C.N. Williamson, De motorboot
42 Eene seconde ontmoetten onze oogen elkander, zooals mijn blik dien van het portret had gekruist. Daarop drukte hij Robert de hand en verdween. ‘Een toevallige ontmoeting!’ zeide mijn neef de reus, op Phil en mij toetredende. ‘Dat was Rudolf van Brederode, en,’ hij zag mij aan, ‘zijn bijnaam onder zijne vrienden is Willem de Zwijger.’ ‘Waarom?’ vroeg ik, mij dom houdende. ‘Hebt gij geen gelijkenis opgemerkt?’ en hij wees op het portret van den jongen Prins. ‘Ik zie niet spoedig gelijkenissen.’ ‘Dat moet je niet zeggen, Nell,’ zeide Phil, mij tegen mijzelve verdedigende, ‘je vindt juist altijd de sterkste gelijkenissen tusschen wolken en dieren, plaatsen en menschen, en wat je niet al in behangsels ziet. Vandaag nog vond je, dat mijnheer Starr op Robert Louis Stevenson geleek, alhoewel ik....’ ‘O! als ik mijn verbeelding den teugel laat; maar neef Robert spreekt over feiten, en het is ook een vrij leelijk portret,’ hernam ik. ‘Ik geloof nooit, dat Willem van Oranje er zoo uitzag.’ ‘Maar wij hebben nog een andere reden om Van Brederode “den Zwijger” te noemen,’ ging Robert voort. ‘Hij heeft de gewoonte zich stil te houden over dingen, waar anderen vrijuit over praten. Dat ergert soms de heeren, maar vooral de dames. Van Brederode bekommert zich echter niet om het oordeel van anderen. Hij is een afstammeling van den grooten Van Brederode, maar geheel verschillend van hem.’ ‘De Watergeus was dapper,’ merkte ik op. ‘Rudolf zelf bezit moed genoeg,’ verklaarde neef Robert ditmaal driftig, ‘dat zult ge morgen zien.’ ‘Wat gaat hij dan uitvoeren?’ vroeg ik, ‘Holland in opschudding brengen?’ ‘Holland heeft het hem al meer zien doen, maar u niet. U zult hem morgen beter dan iemand anders te paard over hindernissen zien springen op het Concours Hippique te Scheveningen. Van Brederode en zijne paarden blinken daar altijd bij uit. Mijne moeder heeft eene loge en zal u daarheen medenemen.’ ‘Maar ik dacht, dat u met ons naar Den Haag wilde gaan en naar het Huis Ten Bosch?’ ‘Dat doen wij 's morgens vroeg.

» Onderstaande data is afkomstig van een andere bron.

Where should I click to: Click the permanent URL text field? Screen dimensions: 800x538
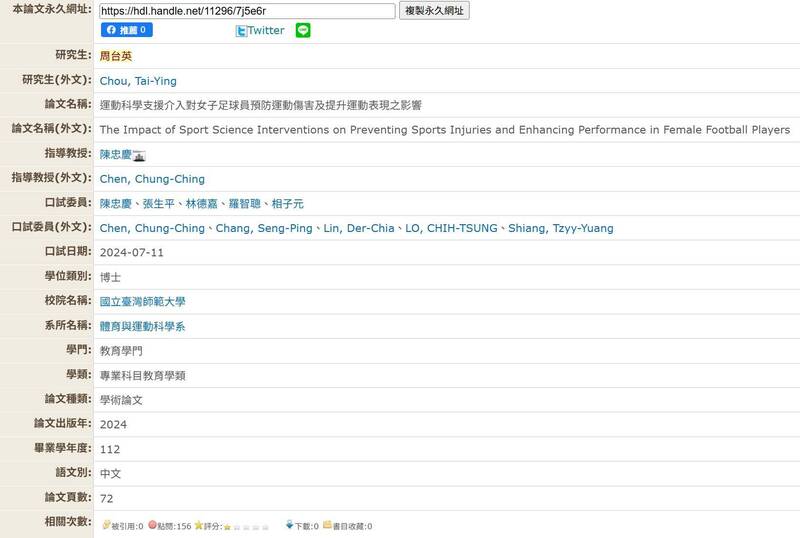click(x=247, y=11)
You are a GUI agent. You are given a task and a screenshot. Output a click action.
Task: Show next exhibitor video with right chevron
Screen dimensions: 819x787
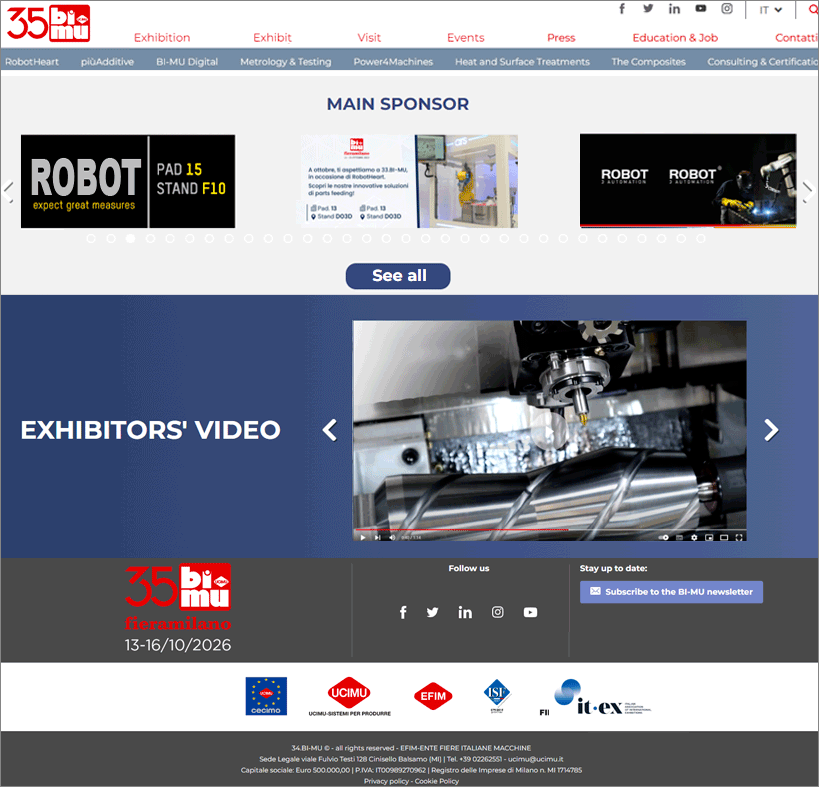pos(771,430)
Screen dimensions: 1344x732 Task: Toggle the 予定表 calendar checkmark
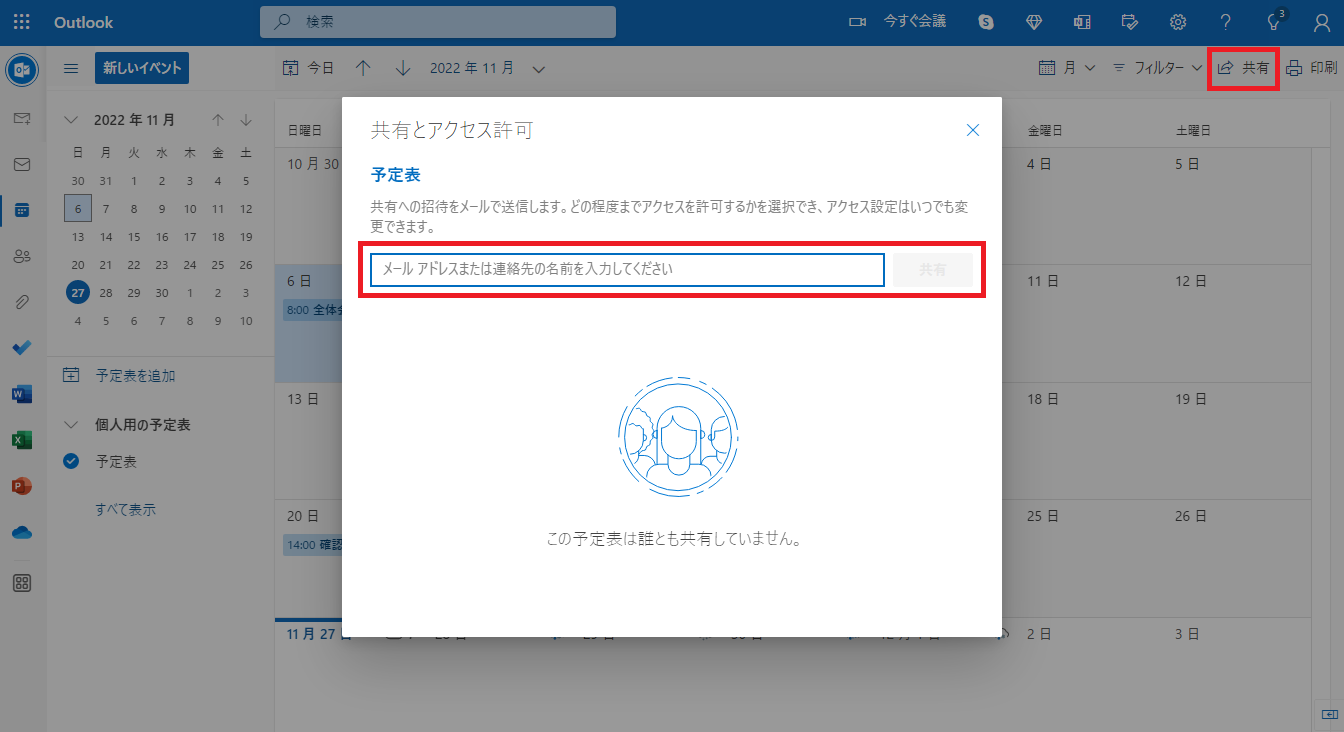(x=71, y=461)
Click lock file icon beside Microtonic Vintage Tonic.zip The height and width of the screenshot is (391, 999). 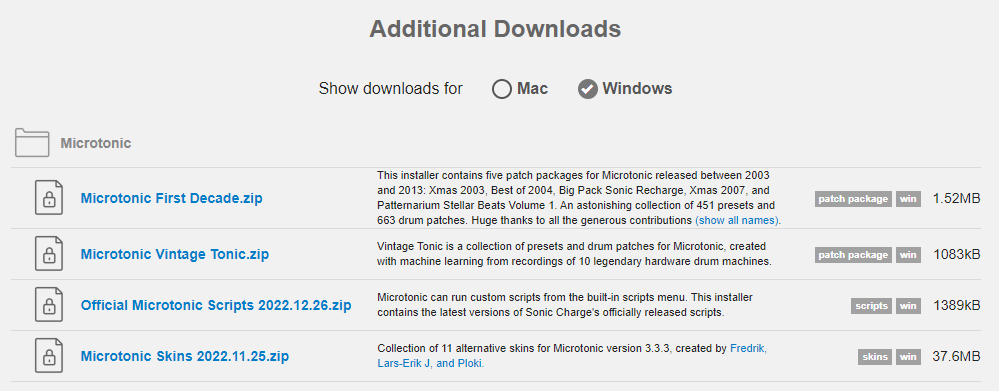tap(48, 254)
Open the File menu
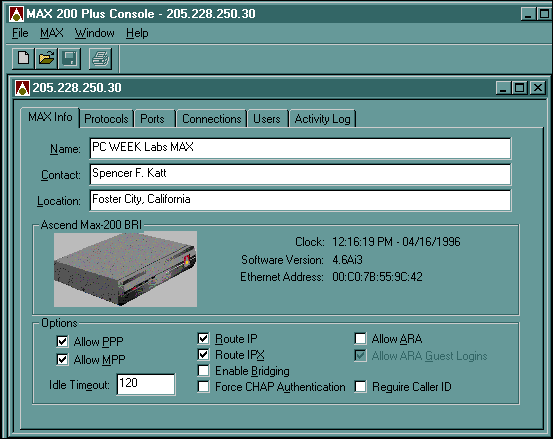This screenshot has height=439, width=553. point(20,33)
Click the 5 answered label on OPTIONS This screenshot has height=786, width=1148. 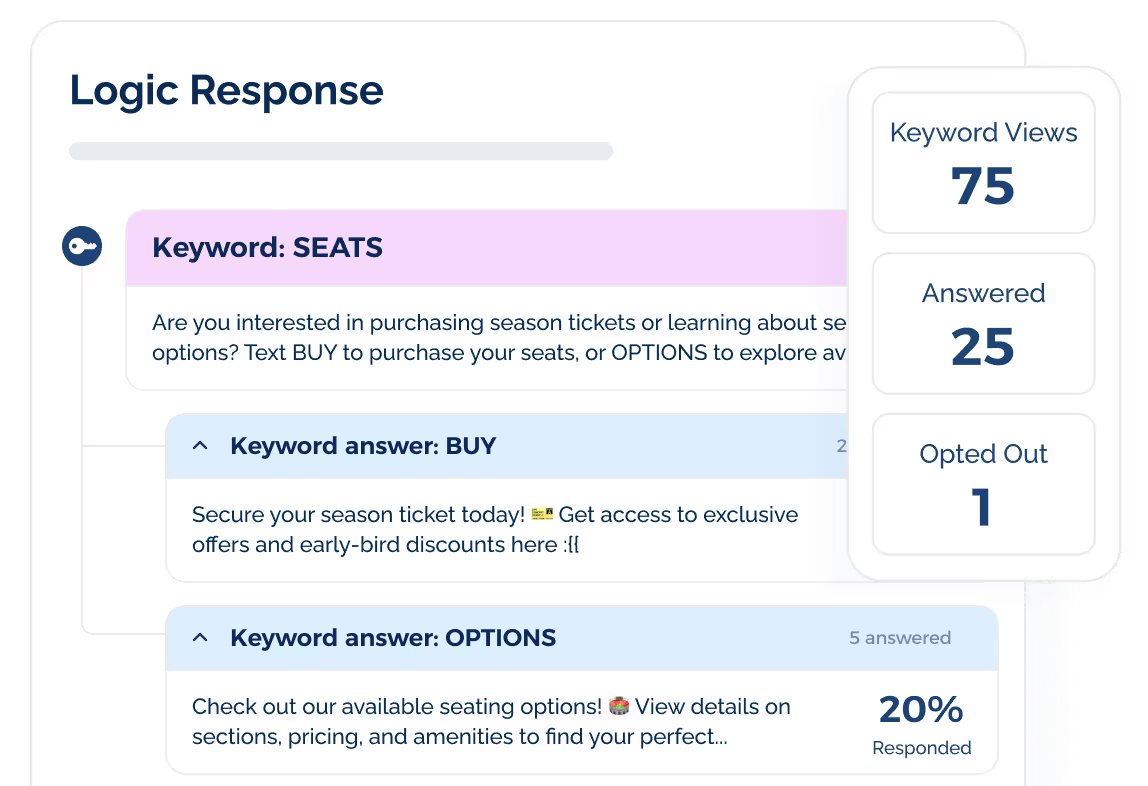click(900, 637)
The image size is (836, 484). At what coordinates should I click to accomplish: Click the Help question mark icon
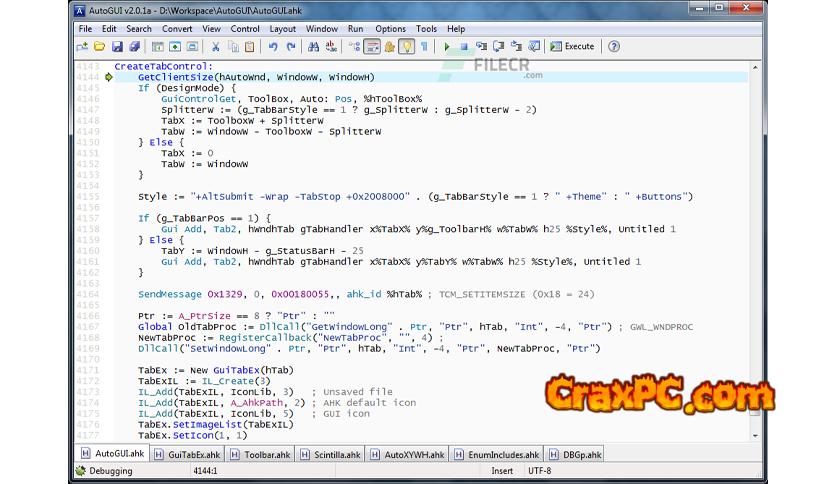click(x=614, y=47)
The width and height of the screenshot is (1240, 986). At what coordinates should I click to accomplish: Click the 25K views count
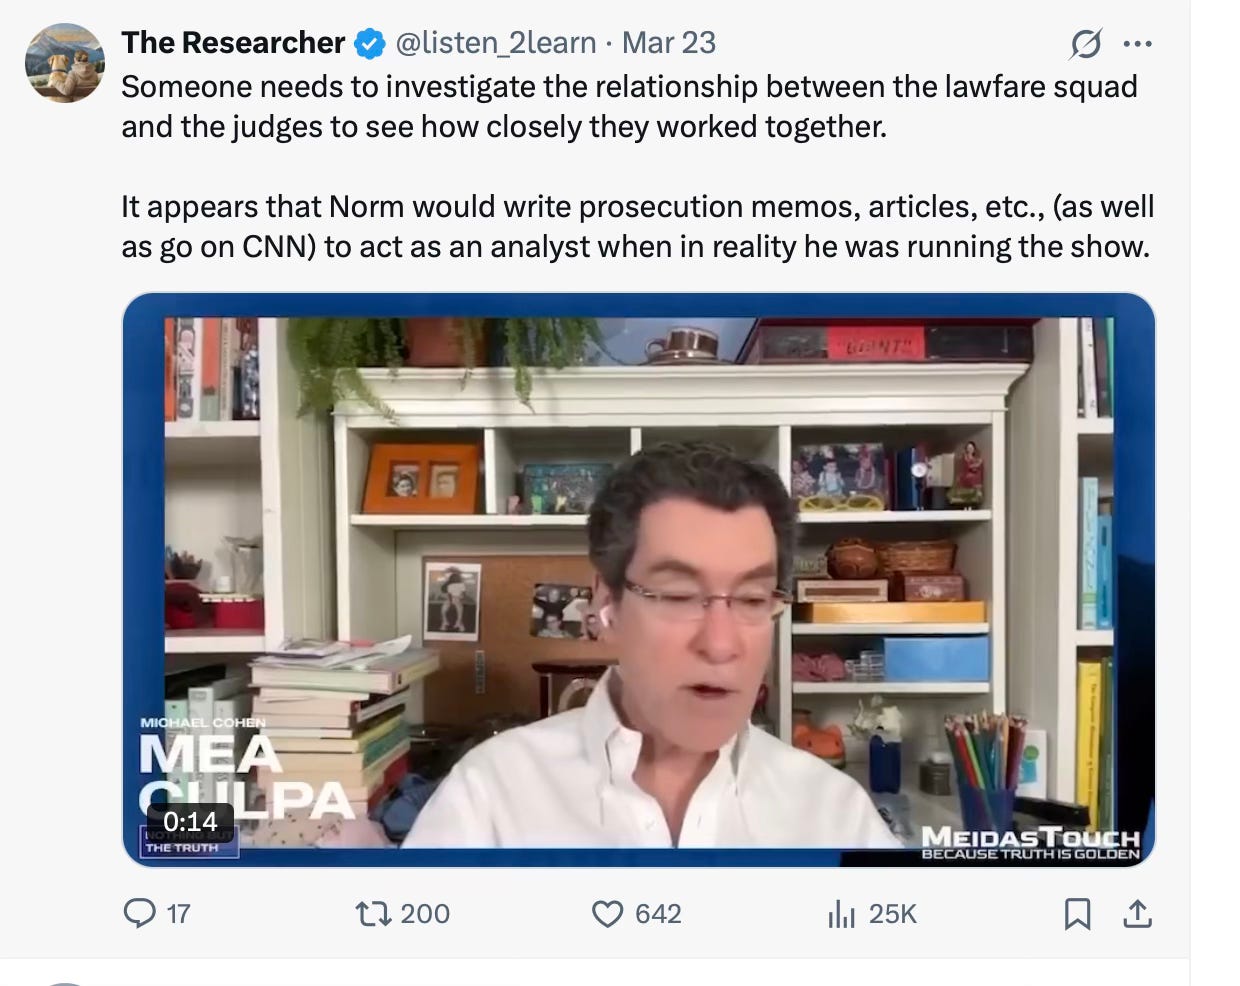point(892,913)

Misschien gaan mijne zusters met u; en als wij de schilderijen bezichtigd hebben in Den Haag, zullen wij ons bij mama en mijne verloofde, Freule Menela van der Windt, voegen, die tegen twee uur op het sportterrein zijn.
C.N. Williamson, De motorboot
43 Het Concours is eerst tegen 7 uur afgeloopen; we zullen dus laat dineeren.’ ‘Gij Hollanders zijt toch een sterk ras,’ mompelde ik. ‘Van Brederode,’ ging Robert voort, ‘vertelde mij daar juist, dat hij steeds op 10 Juli het Prinsenhof bezoekt. Hij schijnt dat als een soort plicht te beschouwen. Vreemd, nietwaar?’ ‘Niet vreemder, dan dat wij hier moesten komen,’ zeide ik. Maar ik had deze woorden gepreveld en alleen een man, die eene vrouw liefheeft, verstaat haar als zij iets binnensmonds zegt. ‘Hij vroeg mij, hoe de auto liep en ik noemde een paar dingen, die mij hinderden. Hij is nu naar den chauffeur gegaan om er over te spreken,’ vervolgde neef Robert, niet in staat zijne gedachten van zijn bewonderenswaardigen Chrichton af te wenden. ‘Heeft u er nu genoeg van gezien? Het is laat; en toen ik Van Brederode zeide, dat ik Delft liet zien aan mijne Amerikaansche nicht en eene Engelsche vriendin, zeide hij, dat ik u naar de Nieuwe Kerk moest brengen, waar de graven van Willem en Hugo de Groot zijn. U moest ook naar de Oude Kerk gaan en de plaats zien, waar Tromp begraven ligt, maar wij zullen er geen tijd voor hebben. Bovendien zou Miss Rivers het niet aangenaam vinden.’ ‘Waarom niet?’ vroeg Phyllis en zette groote oogen op. ‘U is een Engelsche en de Engelschen worden er niet gaarne aan herinnerd, dat Holland, door middel van Tromp, de zeeën van Engelschen schoon veegde....’ ‘O, ik herinner het mij; hij bond een bezem aan den mast,’ viel Phil in. ‘Maar dat is heel lang geleden.’ ‘Hoe is het mogelijk, dat de graftombes van Willem en De Groot in een nieuwe kerk kunnen zijn,’ dacht ik overluid. ‘Ze is nieuwer dan de andere, want ze werd in dertienhonderd en zooveel gesticht,’ zeide neef Robert: ‘me dunkt, u moest ze toch maar zien, al moeten wij iets later dineeren. Want, zooals Van Brederode zegt: “Delft is het hart van Holland en de Nieuwe Kerk is de kern van dat hart.” Zij is voor ons, wat Westminster Abbey is voor u, Miss Rivers.’ Wij keerden uit het oude kloosterpaleis, met zijne boogvensters en smalle deuren, in het goud- en groen licht van den Delftschen namiddag terug. Op straat, buiten de binnenplaats, wachtte de auto. De chauffeur poetste haar koper op; de menschen in Nederland poetsen altijd iets, als zij gedwongen zijn een oogenblik te wachten. Mijnheer Rudolf van Brederode was echter, tot mijne vreugde, verdwenen.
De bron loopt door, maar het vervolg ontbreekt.